**EXERCISE DETAILS:**
Using the entries that follow, state how many lines contain "agent", with no other words.

**Stored data:**
-- Opening Marker --

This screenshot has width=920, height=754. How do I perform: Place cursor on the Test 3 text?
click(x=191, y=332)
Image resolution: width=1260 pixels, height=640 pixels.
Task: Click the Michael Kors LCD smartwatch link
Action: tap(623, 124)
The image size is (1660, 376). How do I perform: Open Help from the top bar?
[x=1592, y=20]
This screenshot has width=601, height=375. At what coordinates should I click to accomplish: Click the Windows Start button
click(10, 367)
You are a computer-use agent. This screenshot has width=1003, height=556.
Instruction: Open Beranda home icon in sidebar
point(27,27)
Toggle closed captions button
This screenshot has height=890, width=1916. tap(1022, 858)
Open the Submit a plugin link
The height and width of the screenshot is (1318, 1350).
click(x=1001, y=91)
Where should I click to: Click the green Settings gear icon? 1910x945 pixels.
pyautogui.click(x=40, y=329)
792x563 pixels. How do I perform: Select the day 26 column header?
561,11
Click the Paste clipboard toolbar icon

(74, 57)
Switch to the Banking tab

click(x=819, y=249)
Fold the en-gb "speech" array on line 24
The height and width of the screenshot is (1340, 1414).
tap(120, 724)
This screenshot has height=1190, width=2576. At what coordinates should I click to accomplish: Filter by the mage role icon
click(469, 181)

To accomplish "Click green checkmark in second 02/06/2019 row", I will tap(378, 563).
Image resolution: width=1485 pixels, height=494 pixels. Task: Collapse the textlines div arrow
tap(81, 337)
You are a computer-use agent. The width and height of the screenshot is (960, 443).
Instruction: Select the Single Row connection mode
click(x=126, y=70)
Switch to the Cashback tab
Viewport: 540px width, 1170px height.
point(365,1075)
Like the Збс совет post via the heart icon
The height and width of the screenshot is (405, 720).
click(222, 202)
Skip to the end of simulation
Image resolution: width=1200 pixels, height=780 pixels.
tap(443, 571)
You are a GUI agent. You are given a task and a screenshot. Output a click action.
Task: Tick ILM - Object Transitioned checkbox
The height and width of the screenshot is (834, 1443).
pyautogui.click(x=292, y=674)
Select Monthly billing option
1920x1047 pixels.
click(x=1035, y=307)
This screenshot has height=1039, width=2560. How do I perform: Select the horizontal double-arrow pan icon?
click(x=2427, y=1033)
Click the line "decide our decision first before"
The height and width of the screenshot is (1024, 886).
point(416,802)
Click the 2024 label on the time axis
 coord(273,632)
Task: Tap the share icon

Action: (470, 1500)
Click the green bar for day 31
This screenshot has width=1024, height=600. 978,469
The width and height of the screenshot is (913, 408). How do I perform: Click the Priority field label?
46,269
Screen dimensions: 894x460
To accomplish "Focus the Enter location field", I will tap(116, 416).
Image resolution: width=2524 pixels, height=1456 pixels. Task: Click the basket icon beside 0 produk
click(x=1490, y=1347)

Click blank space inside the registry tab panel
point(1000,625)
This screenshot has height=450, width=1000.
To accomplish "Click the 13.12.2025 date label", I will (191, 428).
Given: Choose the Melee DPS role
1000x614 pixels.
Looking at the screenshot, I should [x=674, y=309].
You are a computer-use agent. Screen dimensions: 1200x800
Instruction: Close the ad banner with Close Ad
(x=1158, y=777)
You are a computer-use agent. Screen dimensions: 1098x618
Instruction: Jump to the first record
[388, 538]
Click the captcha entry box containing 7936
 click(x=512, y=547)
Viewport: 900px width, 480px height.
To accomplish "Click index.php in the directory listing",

-- Closing Marker --

**RESPONSE TO THIS TASK:**
5